MK: In general, I believe that one has to choose an artistic form in the name of freedom, and not due to an attachment to a certain cinematic genre. Personally, I don’t have the impression of having abandoned the experimental form. I can express myself using one cinematographic form or another, when I feel that what I have to say or do needs a particular form of expression. This is a big question of how images are born within us, how we create others, and why we choose this or that form. What’s certain is that the form is, above all, linked to the cinematographic rhythm of a film, and the form also produces a rhythmic result. In this sense, for me, the rhythm is more important than the form. For this film, we chose to do single-shot sequences because we couldn’t think of another way to hold onto what we saw in front of us, and to stay within it. These long scenes were created during the shoot and then re-affirmed during the edit.
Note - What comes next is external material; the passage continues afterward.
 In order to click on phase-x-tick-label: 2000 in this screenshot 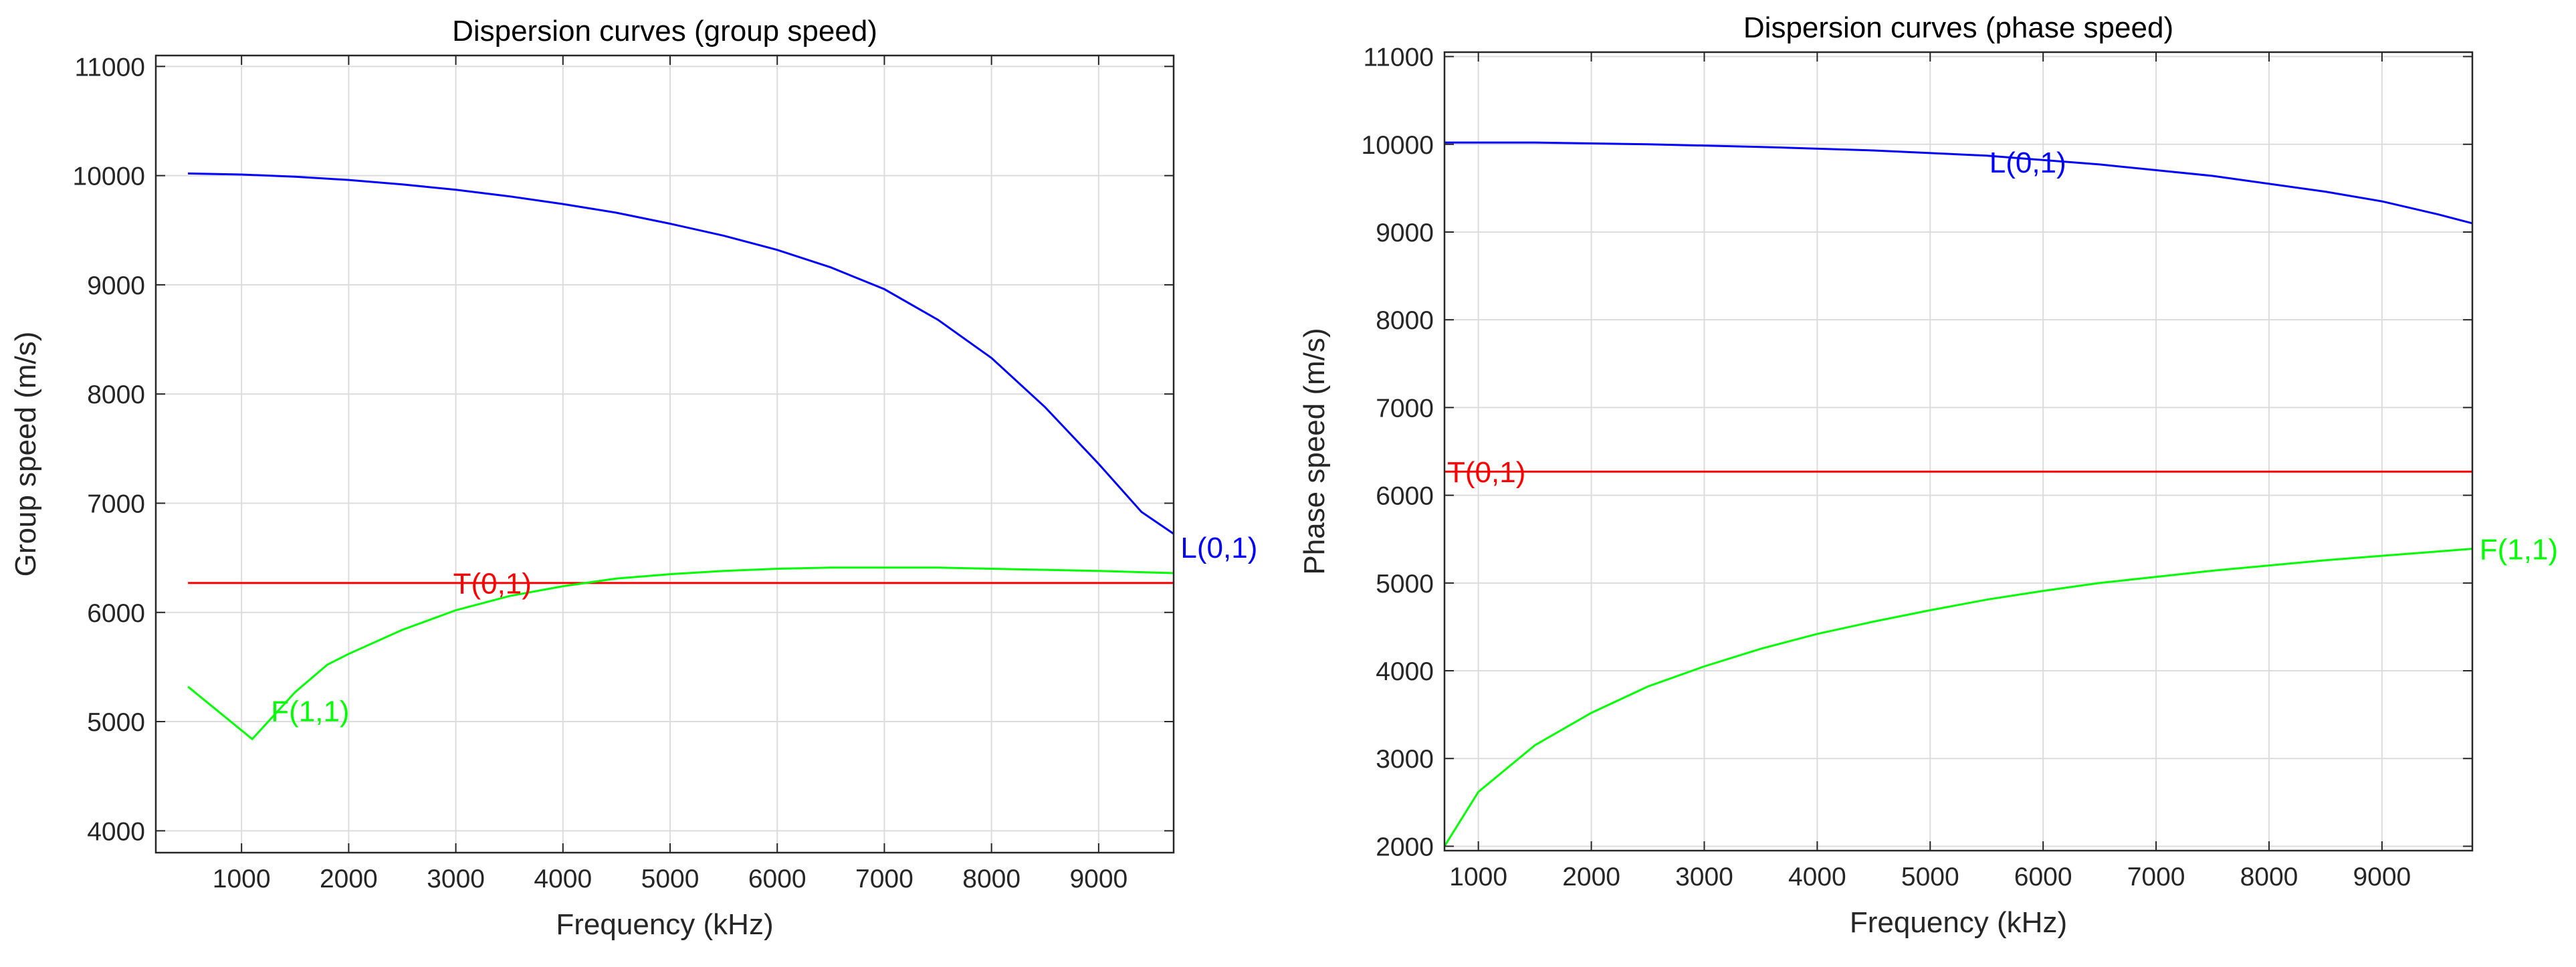, I will do `click(1591, 877)`.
When the film changes to black-and-white 16mm, the rhythm changes completely, which justifies what I said earlier about formal choices.

Did you show your film to your protagonists or people related to them? How did they react? Did they have any remarks?
NG: Unfortunately, we haven’t yet had the opportunity to show it to the people we filmed who, after Idomeni, have dispersed to different parts of Greece. For several months now, we have been searching, and we have found a few among them. We hope that soon there will be the right conditions to show them the film and to hear their remarks. In any case, we hope our film will be like a space of hospitality for these people to express themselves, even if, inevitably, the film gets our point of view across more than theirs. For this reason, we strongly feel that it’s just as urgent to give them the possibility to create their own films, and, above all, to live the life they want; this depends only on the strength of the hospitality that we can all provide, on our desires and on the battles that we wage so that a different politic will be applied in Europe, today.